◆ **Directions for this task**:
In the listing below, find the line holding "Given: Tap the gold coin cash icon" and the line holding "Task: Click lookup". Write out those two lines and all lines between, exactly, and nothing more.

◆ **Entries supplied**:
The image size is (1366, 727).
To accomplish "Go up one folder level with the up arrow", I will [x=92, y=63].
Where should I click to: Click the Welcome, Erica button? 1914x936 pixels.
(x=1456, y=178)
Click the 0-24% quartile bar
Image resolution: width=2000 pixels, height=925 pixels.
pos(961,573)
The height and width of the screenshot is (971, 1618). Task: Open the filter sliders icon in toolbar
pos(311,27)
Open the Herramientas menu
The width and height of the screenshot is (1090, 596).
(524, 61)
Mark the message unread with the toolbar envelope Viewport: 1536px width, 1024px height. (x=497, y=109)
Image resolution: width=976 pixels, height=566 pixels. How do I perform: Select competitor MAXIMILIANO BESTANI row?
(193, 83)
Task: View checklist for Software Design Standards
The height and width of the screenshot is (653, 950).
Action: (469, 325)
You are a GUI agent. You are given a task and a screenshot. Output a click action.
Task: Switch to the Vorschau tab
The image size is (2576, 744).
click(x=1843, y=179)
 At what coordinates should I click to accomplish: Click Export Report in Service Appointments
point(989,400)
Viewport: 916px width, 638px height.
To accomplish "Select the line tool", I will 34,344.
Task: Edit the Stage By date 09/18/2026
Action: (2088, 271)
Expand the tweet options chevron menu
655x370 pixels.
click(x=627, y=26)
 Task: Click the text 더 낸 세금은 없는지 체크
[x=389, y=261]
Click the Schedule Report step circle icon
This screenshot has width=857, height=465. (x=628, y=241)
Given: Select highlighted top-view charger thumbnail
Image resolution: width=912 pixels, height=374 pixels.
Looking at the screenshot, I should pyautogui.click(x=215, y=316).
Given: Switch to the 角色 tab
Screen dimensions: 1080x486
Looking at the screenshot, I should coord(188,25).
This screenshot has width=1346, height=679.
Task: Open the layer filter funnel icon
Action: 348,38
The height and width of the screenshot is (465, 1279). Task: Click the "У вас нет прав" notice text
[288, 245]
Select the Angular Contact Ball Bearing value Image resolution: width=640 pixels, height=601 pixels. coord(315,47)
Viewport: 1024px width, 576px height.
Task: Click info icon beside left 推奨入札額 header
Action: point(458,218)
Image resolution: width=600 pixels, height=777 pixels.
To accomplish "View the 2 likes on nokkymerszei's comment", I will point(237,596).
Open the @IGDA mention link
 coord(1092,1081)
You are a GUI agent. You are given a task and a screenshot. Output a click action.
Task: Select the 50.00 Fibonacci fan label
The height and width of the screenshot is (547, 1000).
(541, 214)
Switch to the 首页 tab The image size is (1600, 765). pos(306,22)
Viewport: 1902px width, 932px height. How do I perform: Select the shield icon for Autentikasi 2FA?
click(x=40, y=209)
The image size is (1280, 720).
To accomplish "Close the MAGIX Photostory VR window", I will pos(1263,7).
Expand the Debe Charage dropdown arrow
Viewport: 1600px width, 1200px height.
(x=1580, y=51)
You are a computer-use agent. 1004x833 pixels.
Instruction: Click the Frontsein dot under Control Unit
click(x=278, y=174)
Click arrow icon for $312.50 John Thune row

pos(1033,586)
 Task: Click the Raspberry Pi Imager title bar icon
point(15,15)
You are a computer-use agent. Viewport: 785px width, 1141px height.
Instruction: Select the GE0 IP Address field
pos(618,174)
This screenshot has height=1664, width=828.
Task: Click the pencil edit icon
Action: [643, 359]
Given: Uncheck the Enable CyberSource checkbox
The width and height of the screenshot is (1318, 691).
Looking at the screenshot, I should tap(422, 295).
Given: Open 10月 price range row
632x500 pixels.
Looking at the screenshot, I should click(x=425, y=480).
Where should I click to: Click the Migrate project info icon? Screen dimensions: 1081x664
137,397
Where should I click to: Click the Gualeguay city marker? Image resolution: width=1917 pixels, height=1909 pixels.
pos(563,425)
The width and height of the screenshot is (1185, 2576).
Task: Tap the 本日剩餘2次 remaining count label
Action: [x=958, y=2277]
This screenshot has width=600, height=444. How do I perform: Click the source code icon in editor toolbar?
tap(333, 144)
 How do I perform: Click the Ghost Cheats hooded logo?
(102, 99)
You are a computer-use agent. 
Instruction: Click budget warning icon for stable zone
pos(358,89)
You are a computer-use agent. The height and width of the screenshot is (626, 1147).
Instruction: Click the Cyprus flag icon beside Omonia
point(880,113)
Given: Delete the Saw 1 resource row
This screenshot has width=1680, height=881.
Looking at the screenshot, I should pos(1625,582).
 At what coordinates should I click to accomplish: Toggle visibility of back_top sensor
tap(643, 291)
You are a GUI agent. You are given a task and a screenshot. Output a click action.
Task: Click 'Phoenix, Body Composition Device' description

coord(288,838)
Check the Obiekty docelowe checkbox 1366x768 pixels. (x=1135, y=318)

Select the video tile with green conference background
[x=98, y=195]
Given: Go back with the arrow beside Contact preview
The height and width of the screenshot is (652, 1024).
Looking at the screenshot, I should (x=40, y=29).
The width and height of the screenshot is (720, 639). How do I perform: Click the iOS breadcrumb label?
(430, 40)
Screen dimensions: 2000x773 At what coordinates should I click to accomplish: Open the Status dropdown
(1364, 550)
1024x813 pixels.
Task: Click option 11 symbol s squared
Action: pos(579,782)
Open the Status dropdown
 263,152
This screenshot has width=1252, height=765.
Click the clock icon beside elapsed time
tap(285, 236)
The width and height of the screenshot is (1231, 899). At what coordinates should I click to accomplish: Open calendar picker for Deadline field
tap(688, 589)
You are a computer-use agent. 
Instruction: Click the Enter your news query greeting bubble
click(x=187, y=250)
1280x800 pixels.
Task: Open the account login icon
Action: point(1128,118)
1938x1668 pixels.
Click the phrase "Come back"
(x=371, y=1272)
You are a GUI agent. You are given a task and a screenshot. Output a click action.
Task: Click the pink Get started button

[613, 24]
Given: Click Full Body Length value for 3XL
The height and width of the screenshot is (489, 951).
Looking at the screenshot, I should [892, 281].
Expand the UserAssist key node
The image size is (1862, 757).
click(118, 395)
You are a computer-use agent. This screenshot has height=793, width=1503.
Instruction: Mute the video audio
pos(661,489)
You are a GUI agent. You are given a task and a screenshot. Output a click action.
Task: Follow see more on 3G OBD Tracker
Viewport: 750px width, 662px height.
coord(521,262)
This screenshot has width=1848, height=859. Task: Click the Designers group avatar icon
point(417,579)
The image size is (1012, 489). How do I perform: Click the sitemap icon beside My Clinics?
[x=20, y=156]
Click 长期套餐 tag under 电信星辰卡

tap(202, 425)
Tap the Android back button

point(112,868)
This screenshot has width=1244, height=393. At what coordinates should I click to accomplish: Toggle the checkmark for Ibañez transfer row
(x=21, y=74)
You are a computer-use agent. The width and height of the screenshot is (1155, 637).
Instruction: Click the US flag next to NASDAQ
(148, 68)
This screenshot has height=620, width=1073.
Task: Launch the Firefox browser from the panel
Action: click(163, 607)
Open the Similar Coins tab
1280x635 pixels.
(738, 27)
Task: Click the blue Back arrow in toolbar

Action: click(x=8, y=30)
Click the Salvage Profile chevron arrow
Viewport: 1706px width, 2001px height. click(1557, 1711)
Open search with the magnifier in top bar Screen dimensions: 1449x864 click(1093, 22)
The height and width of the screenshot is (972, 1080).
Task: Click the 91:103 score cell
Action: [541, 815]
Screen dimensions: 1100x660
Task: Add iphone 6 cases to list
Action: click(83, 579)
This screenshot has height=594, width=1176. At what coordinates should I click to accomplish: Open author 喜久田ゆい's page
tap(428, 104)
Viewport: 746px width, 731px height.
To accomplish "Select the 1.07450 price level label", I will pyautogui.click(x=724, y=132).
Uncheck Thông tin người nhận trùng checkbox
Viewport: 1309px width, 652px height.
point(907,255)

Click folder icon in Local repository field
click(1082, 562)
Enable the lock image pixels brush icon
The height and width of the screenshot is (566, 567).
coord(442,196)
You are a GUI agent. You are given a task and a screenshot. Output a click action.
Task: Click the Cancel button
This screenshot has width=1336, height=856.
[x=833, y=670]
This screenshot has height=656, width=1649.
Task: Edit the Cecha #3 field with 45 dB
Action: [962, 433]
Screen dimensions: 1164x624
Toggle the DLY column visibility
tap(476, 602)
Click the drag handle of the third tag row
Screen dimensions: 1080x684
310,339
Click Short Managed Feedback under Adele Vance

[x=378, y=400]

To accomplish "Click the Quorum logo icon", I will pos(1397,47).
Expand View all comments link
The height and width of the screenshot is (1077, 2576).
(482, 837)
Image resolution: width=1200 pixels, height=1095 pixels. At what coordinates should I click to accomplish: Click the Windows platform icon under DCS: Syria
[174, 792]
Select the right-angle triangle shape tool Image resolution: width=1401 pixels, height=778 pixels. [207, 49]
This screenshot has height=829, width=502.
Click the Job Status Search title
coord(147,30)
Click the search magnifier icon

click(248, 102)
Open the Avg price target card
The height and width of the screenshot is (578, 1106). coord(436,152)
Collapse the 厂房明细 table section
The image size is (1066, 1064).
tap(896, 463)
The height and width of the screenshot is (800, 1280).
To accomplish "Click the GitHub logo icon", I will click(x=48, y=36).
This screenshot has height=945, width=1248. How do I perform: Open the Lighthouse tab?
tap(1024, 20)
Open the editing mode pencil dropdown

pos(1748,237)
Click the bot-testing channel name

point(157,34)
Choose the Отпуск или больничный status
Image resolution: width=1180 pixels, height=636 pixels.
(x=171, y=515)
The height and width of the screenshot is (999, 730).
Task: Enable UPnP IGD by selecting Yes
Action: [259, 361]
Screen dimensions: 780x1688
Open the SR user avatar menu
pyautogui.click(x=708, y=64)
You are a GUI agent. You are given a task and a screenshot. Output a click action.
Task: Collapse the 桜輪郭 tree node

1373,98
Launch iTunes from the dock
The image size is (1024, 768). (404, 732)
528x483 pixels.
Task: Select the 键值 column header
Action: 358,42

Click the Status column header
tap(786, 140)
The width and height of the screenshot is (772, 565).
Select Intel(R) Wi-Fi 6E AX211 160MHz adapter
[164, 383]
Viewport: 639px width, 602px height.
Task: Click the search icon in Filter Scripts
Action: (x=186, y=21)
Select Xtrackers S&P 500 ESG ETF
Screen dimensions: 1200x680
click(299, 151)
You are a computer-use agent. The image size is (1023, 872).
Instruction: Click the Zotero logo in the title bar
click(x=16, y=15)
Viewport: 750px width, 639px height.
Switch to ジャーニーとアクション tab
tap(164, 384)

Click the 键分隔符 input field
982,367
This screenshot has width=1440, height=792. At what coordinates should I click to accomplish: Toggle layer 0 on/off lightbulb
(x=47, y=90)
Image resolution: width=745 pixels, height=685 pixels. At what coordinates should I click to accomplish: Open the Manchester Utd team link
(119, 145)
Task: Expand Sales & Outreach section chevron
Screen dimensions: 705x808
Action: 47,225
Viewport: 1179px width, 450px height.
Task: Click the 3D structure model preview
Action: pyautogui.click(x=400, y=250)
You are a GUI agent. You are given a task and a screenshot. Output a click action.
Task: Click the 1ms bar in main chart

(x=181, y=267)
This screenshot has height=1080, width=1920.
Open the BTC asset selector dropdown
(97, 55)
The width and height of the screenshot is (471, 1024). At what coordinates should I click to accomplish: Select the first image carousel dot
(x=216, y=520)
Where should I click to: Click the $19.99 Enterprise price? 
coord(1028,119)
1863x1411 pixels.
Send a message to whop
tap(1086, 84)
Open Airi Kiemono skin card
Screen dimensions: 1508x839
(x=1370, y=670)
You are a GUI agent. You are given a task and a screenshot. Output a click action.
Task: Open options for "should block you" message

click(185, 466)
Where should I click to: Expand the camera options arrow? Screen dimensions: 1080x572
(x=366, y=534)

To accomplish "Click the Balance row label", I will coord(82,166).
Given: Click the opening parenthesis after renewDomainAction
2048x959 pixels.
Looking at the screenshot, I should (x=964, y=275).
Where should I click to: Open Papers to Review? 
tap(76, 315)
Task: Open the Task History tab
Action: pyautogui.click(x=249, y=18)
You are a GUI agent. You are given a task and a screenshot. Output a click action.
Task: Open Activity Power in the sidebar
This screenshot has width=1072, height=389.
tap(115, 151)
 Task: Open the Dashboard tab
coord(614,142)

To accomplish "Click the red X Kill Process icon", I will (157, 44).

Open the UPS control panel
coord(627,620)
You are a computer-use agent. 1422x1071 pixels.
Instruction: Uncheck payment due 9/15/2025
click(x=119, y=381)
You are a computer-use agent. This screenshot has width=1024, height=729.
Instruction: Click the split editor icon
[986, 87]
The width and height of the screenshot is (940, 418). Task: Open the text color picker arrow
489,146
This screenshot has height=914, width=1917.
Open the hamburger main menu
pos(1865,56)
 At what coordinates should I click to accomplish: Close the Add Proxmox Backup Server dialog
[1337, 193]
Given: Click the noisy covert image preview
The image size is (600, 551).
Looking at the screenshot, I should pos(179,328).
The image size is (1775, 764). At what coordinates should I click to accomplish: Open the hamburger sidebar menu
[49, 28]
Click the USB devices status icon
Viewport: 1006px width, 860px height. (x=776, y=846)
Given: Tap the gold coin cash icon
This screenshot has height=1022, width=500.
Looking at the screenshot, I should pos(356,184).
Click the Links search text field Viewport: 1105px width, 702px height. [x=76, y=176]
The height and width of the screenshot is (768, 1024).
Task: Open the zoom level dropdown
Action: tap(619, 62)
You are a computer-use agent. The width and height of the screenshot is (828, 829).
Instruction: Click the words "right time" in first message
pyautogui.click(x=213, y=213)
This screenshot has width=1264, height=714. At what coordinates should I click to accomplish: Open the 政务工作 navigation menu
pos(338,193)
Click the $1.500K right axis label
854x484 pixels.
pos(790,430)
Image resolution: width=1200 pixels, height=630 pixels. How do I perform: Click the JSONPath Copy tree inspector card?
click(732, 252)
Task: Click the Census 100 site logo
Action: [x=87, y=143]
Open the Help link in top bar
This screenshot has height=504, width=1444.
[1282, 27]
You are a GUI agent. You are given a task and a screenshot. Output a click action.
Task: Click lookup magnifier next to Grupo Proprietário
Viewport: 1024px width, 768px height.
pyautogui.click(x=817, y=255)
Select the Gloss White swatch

◆ **Task result**:
Given: Tap the gold coin cash icon
This screenshot has height=1022, width=500.
Looking at the screenshot, I should pos(356,184).
Click the Links search text field Viewport: 1105px width, 702px height. [x=76, y=176]
The height and width of the screenshot is (768, 1024).
Task: Open the zoom level dropdown
Action: tap(619, 62)
You are a computer-use agent. The width and height of the screenshot is (828, 829).
Instruction: Click the words "right time" in first message
pyautogui.click(x=213, y=213)
This screenshot has width=1264, height=714. At what coordinates should I click to accomplish: Open the 政务工作 navigation menu
pos(338,193)
Click the $1.500K right axis label
854x484 pixels.
pos(790,430)
Image resolution: width=1200 pixels, height=630 pixels. How do I perform: Click the JSONPath Copy tree inspector card?
click(732, 252)
Task: Click the Census 100 site logo
Action: [x=87, y=143]
Open the Help link in top bar
This screenshot has height=504, width=1444.
[1282, 27]
You are a GUI agent. You are given a task and a screenshot. Output a click action.
Task: Click lookup magnifier next to Grupo Proprietário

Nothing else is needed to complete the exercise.